The PCLC tree is created class by class, starting from pages and then on its dependencies on them in a recursive manner. For each class, if there's no PCLC already containing it, Tapestry checks its dependency list. Its basic algorithm is this:

  1. If there are dependencies that belong to a PCLC yet, run the algorithm on it.
  2. All the PCLCs of dependencies are gathered.
    1. If there are no PCLCs found, a new one is created with that class and the root context is its parent.
    2. If there is exactly one PCLC found, a new one is created with that class and the found PCLC will be its parent.
    3. If more than one PCLC is found, these PCLCs are merged by creating a new one containing all the classes in the PCLCs. The old PCLCs are invalidated recursively and an event about its invalidation is sent to the listeners. One of them is PageSource, the service that manages, creates and caches page instances, so the merging of PCLCs can cause page invalidation, as keeping these instances could potentially cause ClassCastExceptions later due to class instances belonging to different versions of the same class.

Loading, Storing and Preloading Dependency Information

When a page instance is finished building, it's processed by the component dependency registry, which gathers the dependencies this page has, then the dependencies of its dependencies recursively. The registry doesn't process classes it already has information.

When starting up, Tapestry checks whether a file named tapestryComponentDependencies.json exists in the folder where the webapp is running. If it does, component dependency is loaded from it.

The T5Dashboard page has 2 new buttons related to dependencies, Store dependency information, writes all the dependency information as known at that moment.

Preload dependency information and page classloader contexts goes through all known pages, gathers its dependencies, also doing the same for all the components used directly and indirectly by them, and the preloads page the page classloader contexts, thus avoiding context invalidations when page instances are created. Notice this process won't work if any of the pages or their templates are invalid for any reason.

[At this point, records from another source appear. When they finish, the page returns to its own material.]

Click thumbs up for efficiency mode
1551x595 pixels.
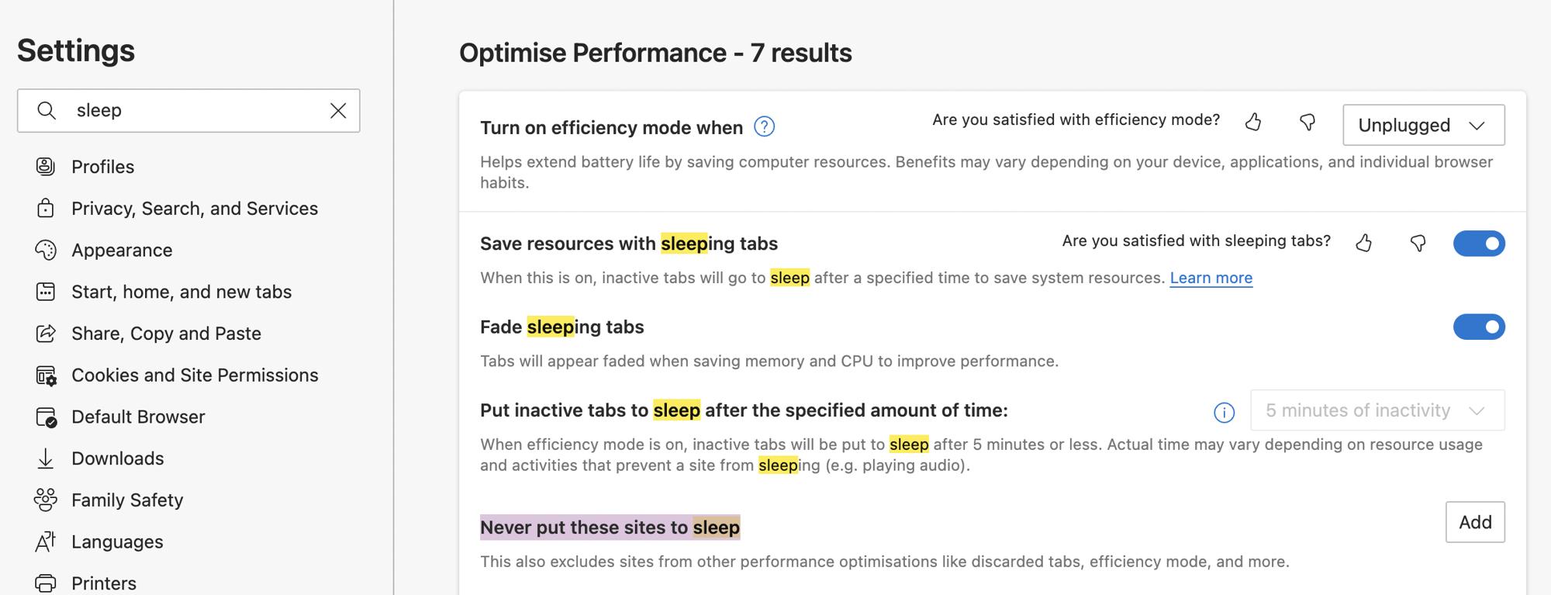coord(1253,122)
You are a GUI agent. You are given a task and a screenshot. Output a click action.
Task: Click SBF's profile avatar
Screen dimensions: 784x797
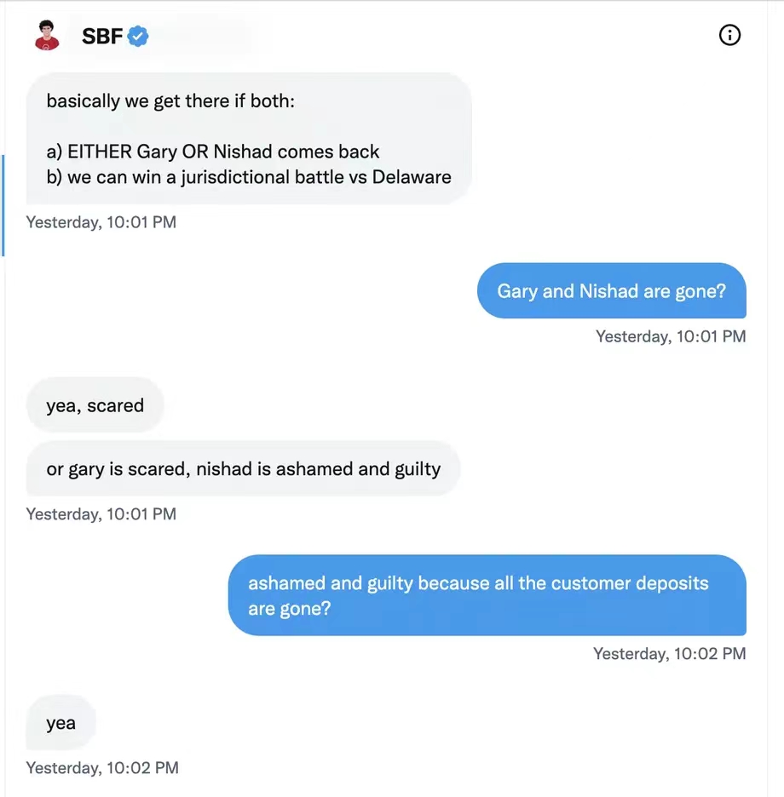(x=47, y=35)
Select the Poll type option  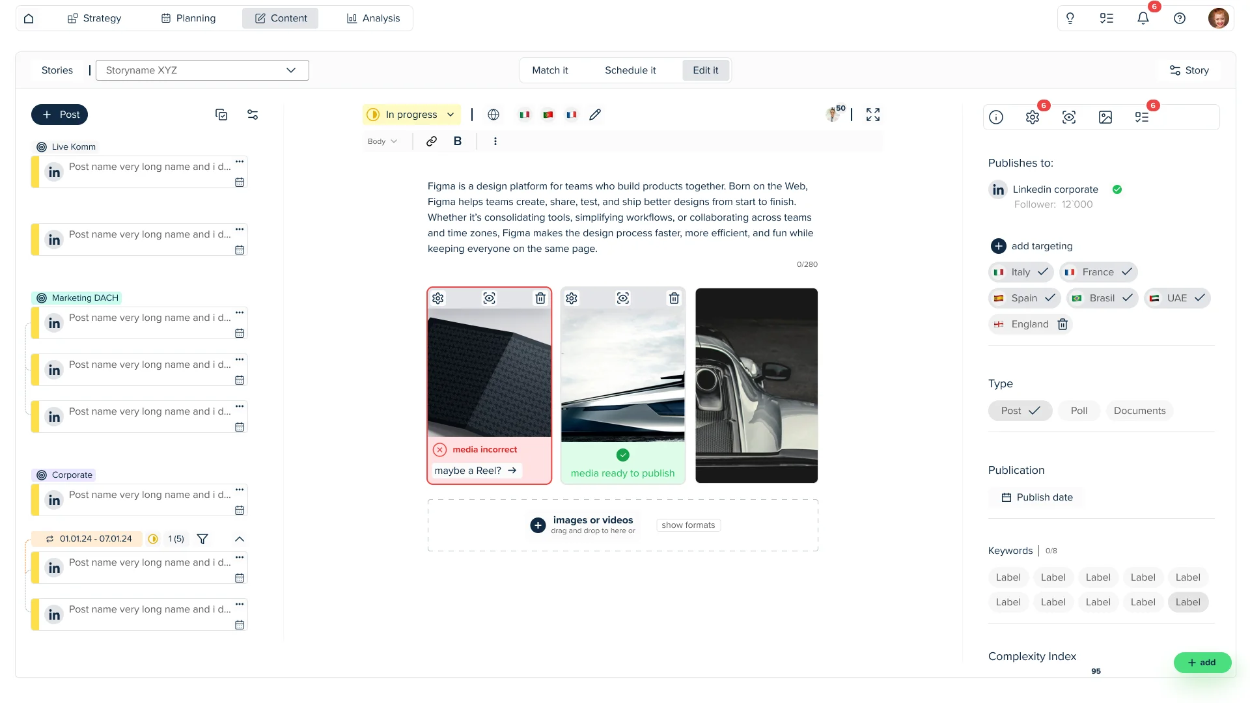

Unfortunately, it wasn't possible to make the multiple classloader mode to work with all situations and code. Some known issues:

  1. On Java 9 and later, classes belonging to one classloader cannot call package-private methods of other classes even when both are in the same package. The solution is to change the method visibility to public.
  2. If you don't have component dependency information already loaded for a given class, problems, usually in the form of a ClassCastException claiming an object of a given type cannot be assigned to a variable of the same type. The best way to deal with this is to use the T5Dashboard to write the component dependency information to a file and restart the webapp. In some cases, it helps to preload dependency information for all classes.
  3. If you start your webapp without component dependency information, page instances may be created and invalidated a few times even when they didn't have any changes due to the page classloader context creation. The solution for this is the same one as the above.
  4. When one asset is imported into a class through @Import, the class and the asset are considered associated. When an asset is changed and it's associated with at least one class, the classes associated with it, including pages, are invalidated. If an asset is changed and it's not associated with any class, then multiple classloader mode works the same as single classloader one, invalidating everything.